Sabbir Rahman's maiden ODI hundred was the only source of joy for the visitors. The knock of 102 rounded off a decent comeback in this ODI series for Sabbir, following a three-week reduction in his six-month suspension that allowed him to be here in the first place.
Earlier, New Zealand's 330 for six, after being sent into bat, was built around half-centuries from Ross Taylor, Henry Nicholls and Tom Latham, before Southee, back into the ODI fold after a considerable gap, led the bowling with a superb opening burst, and a fine finish.
He first removed Tamim Iqbal, who finished a horrid ODI series with a duck off the second ball of the chase. His departure off a horrid shot was followed by one from Soumya Sarkar, who, with his feet rooted to the crease, missed Southee's late inswinger in the first over itself. Liton Das once again made just one, for the third game in a row, falling lbw to Southee in his second over.
Mushfiqur Rahim and Mahmudullah threatened to steer Bangladesh to a semblance of respectability but just when they appeared to have got their eye in, both fell to poor shots. Mushfiqur, already troubled by a rib injury and a nasty blow to the fingers in the innings, top-edged Trent Boult to third-man. Mahmudullah followed suit, as he top-edged Colin de Grandhomme to deep square-leg; Colin Munro taking both catches.
From 61 for five in the 15th over, Mohammad Saifuddin and Sabbir got things in order with a 101-run sixth-wicket stand. Sabbir stroked the ball confidently through the covers and point, in addition to pulling with good control. He was dropped in the 11th over when Lockie Ferguson parried one over the ropes at fine-leg, but that hiccup apart, he batted smoothly to hit 12 fours and two sixes in his 110-ball effort.
Saifuddin, too, looked the part, as he accumulated runs, relying on ones and twos in his 63-ball 44, which included four boundaries.
Southee removed Mashrafe Mortaza, Mehidy Hasan and Sabbir, the last wicket to fall, to take his second haul of six or more wickets in ODIs. Incidentally, his other such effort - 7 for 33 against England - came on the same date, exactly four years ago at the 2015 World Cup.
By contrast, New Zealand's batting effort was a tutorial on how to build an ODI innings. Despite the loss of Munro in the fifth over, Martin Guptill and Nicholls got them out of trouble, before Nicholls and Taylor followed up on the good work to put on 92 runs for the third wicket and give New Zealand a platform to launch in the final 20 overs.
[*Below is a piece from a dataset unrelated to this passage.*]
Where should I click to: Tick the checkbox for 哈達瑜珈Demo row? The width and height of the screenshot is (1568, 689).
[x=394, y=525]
Taylor scored most of his runs in front of the wicket, while Nicholls got most of his boundaries square of the wicket on both sides. Latham then struck a quickfire 59 with three sixes over the leg-side and two fours through the covers.
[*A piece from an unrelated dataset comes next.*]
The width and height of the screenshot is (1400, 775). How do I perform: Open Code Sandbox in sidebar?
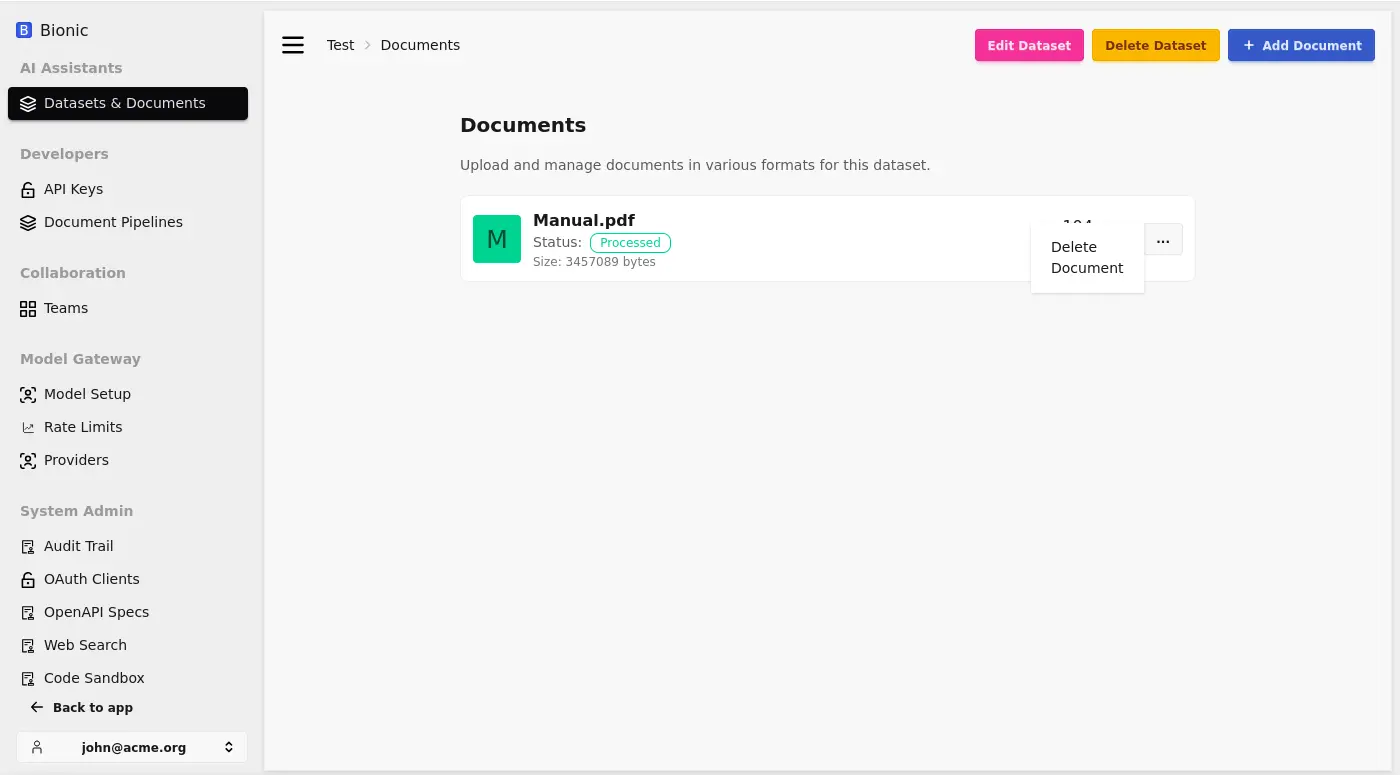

He was also involved in a 55-run fourth-wicket stand with Taylor, who top scored with 69, and a 65-run fifth-wicket stand with James Neesham, which took only 6.4 overs. Neesham and de Grandhomme made 37 each, the latter getting them in just 15 balls with two sixes and four fours.
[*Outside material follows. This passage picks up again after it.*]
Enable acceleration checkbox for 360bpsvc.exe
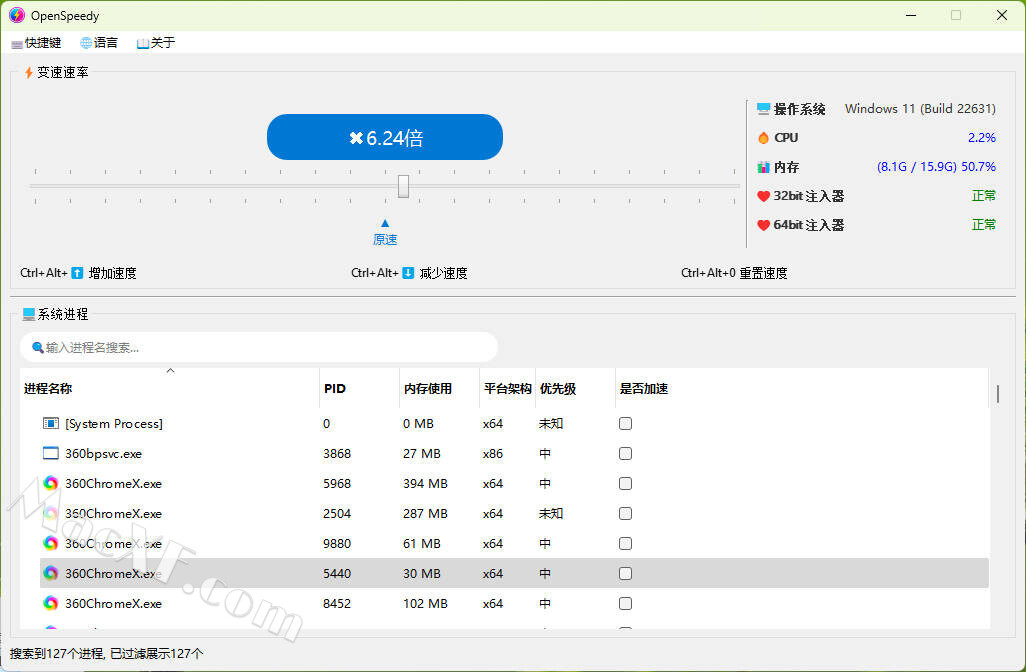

Along with Mitchell Santner, de Grandhomme added 46 runs in the last 3.3 overs to get New Zealand to a score beyond Bangladesh's reach.
Bangladesh's bowling attack continued to unravel with Mustafizur Rahman, considered their most reliable bowler, conceding 93 runs in his ten overs. Saifuddin and Mehidy offered control, as they conceded runs at less than five for 20 overs, but the lack of penetration in these conditions was evident.